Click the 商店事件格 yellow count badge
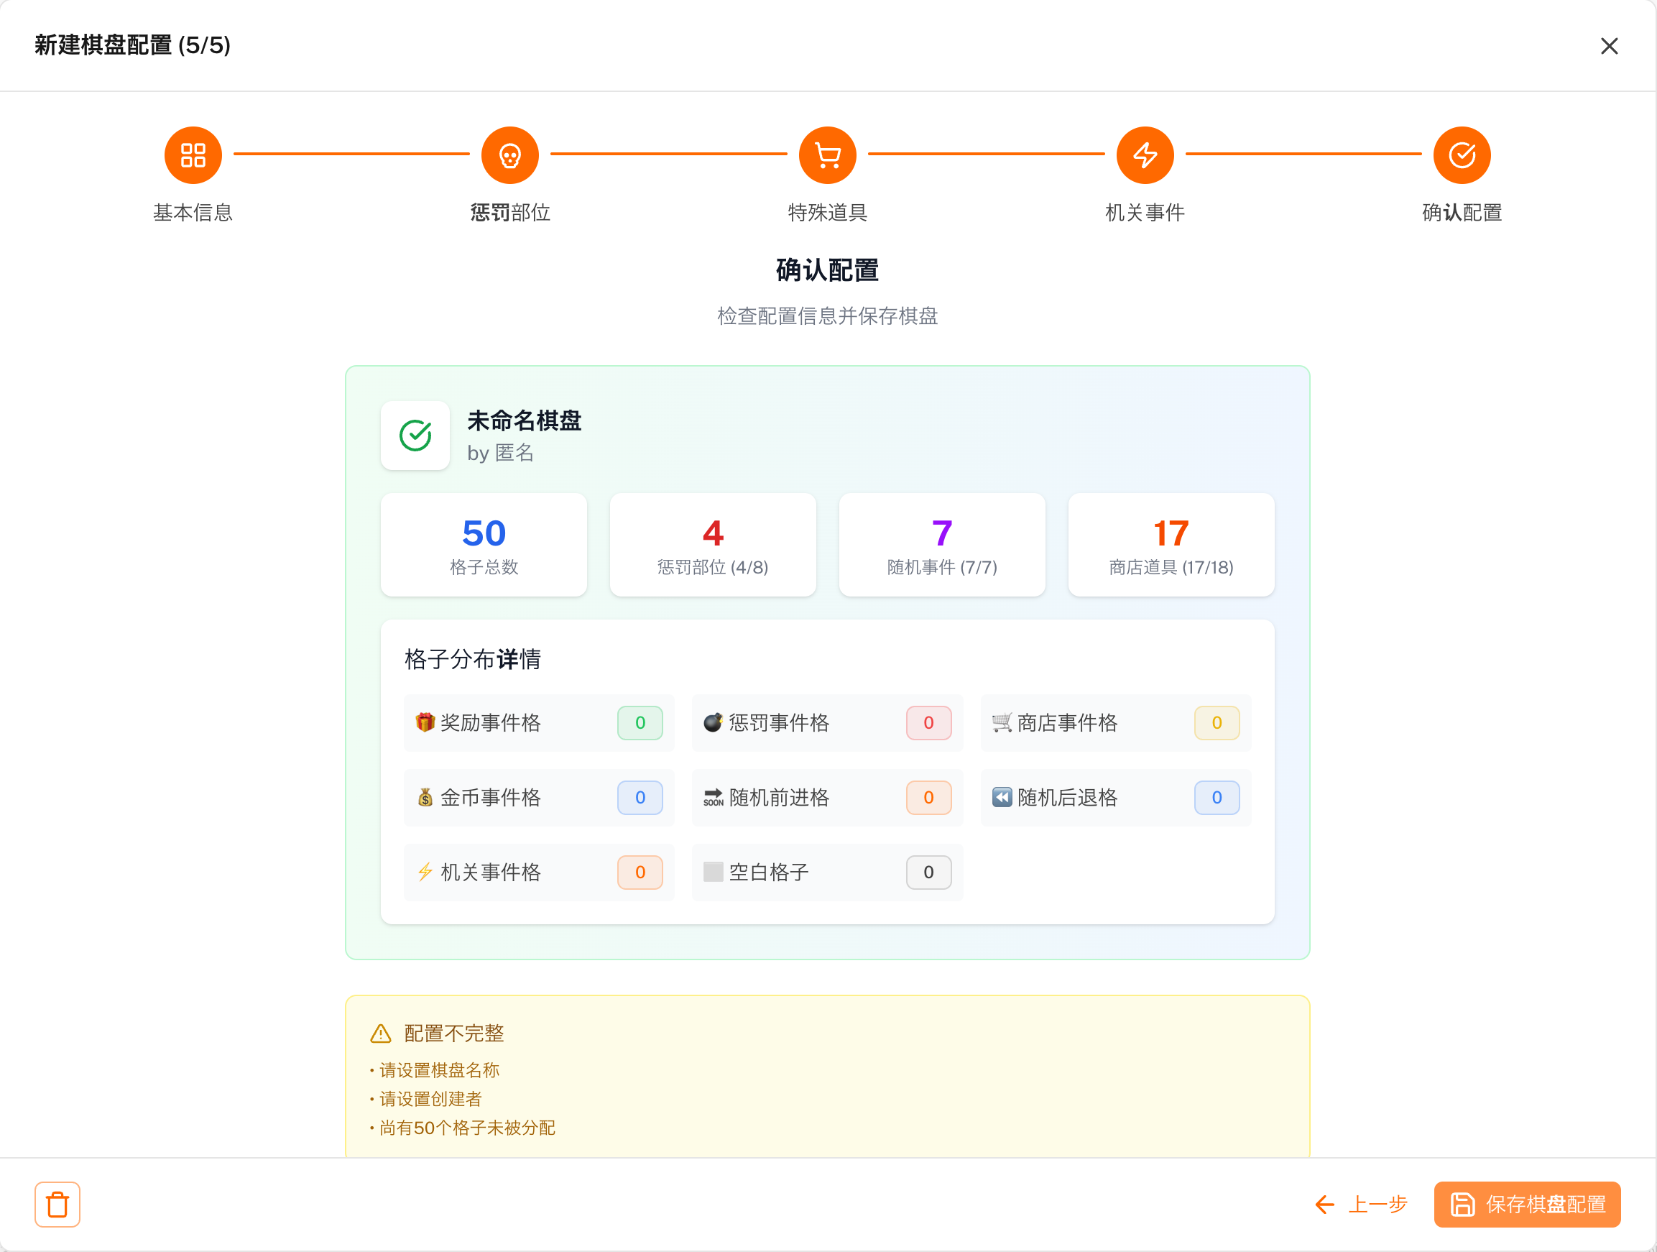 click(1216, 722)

# # # # # # #

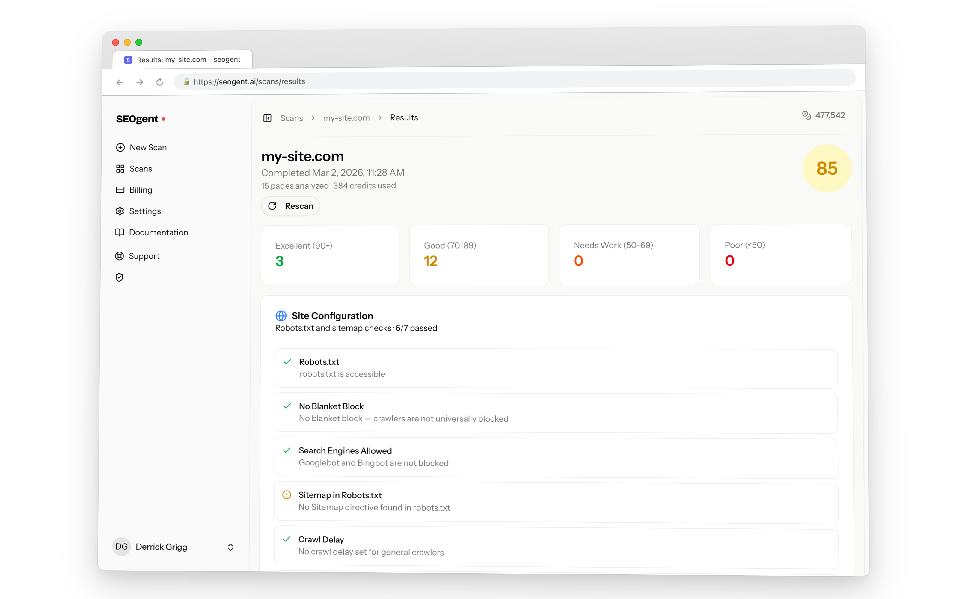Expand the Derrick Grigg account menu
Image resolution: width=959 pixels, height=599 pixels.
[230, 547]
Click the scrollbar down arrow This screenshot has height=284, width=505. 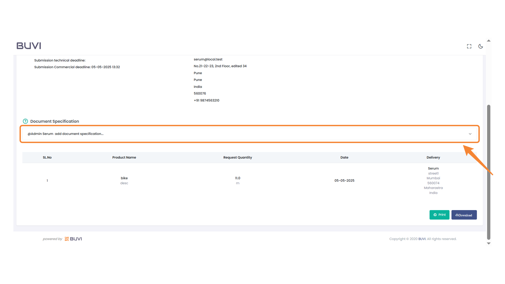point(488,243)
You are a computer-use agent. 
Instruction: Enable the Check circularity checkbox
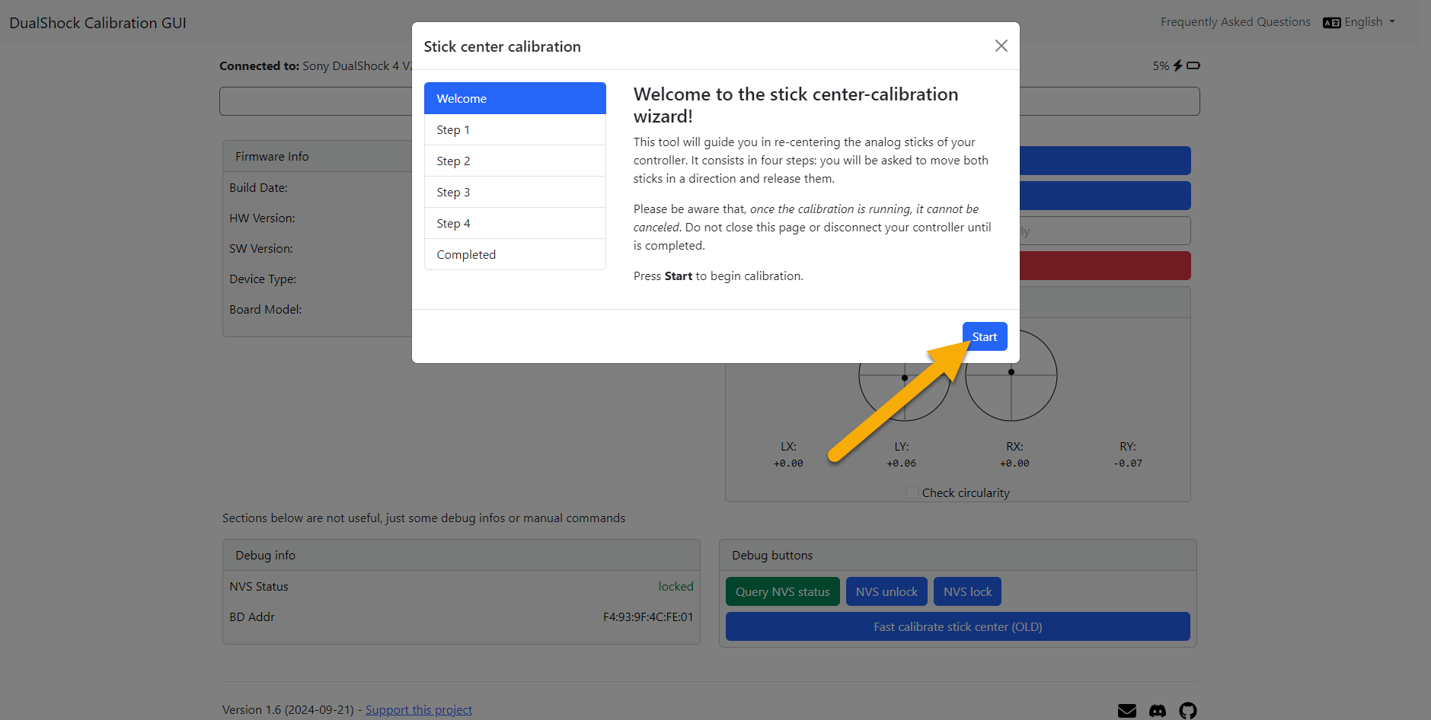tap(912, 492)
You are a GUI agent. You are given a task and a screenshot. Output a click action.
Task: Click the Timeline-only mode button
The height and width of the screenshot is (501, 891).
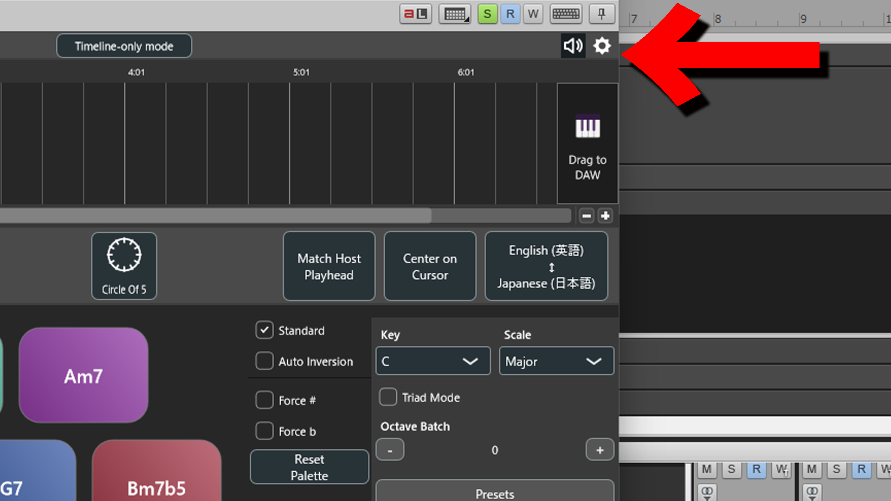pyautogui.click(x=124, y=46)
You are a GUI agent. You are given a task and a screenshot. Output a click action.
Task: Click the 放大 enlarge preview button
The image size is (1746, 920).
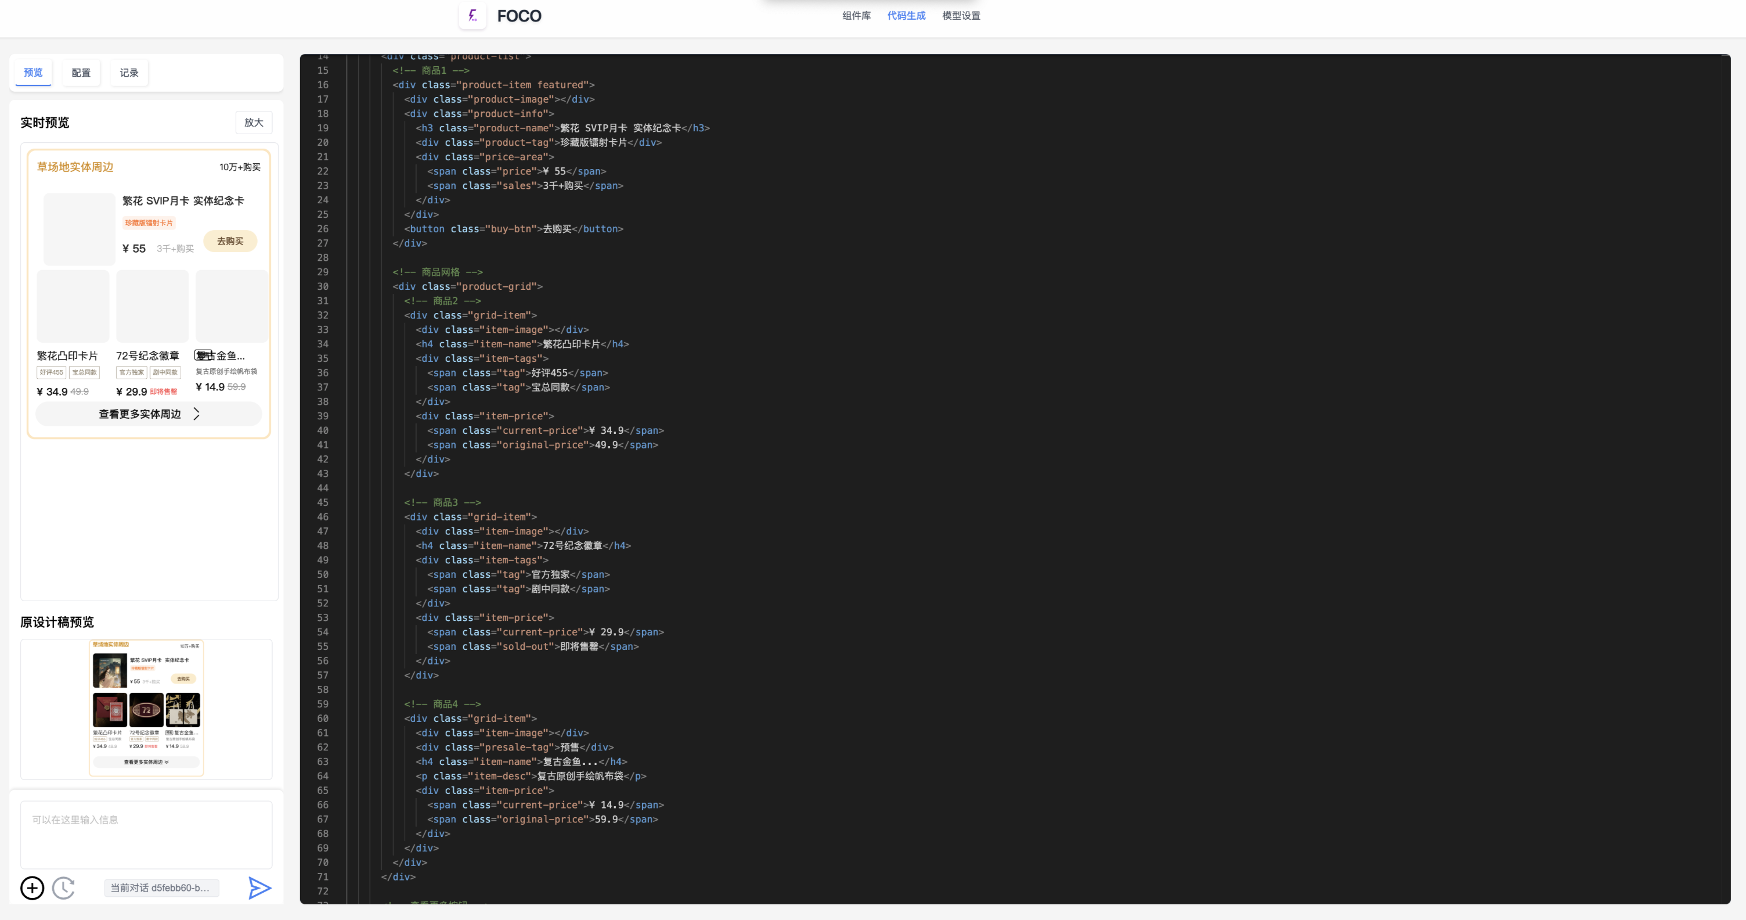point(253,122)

# # # # # # #

» What is required:
Using the records above, select and copy every line that has the word "button".

» Your response:
Task: Click the Timeline-only mode button
Task: Click the 放大 enlarge preview button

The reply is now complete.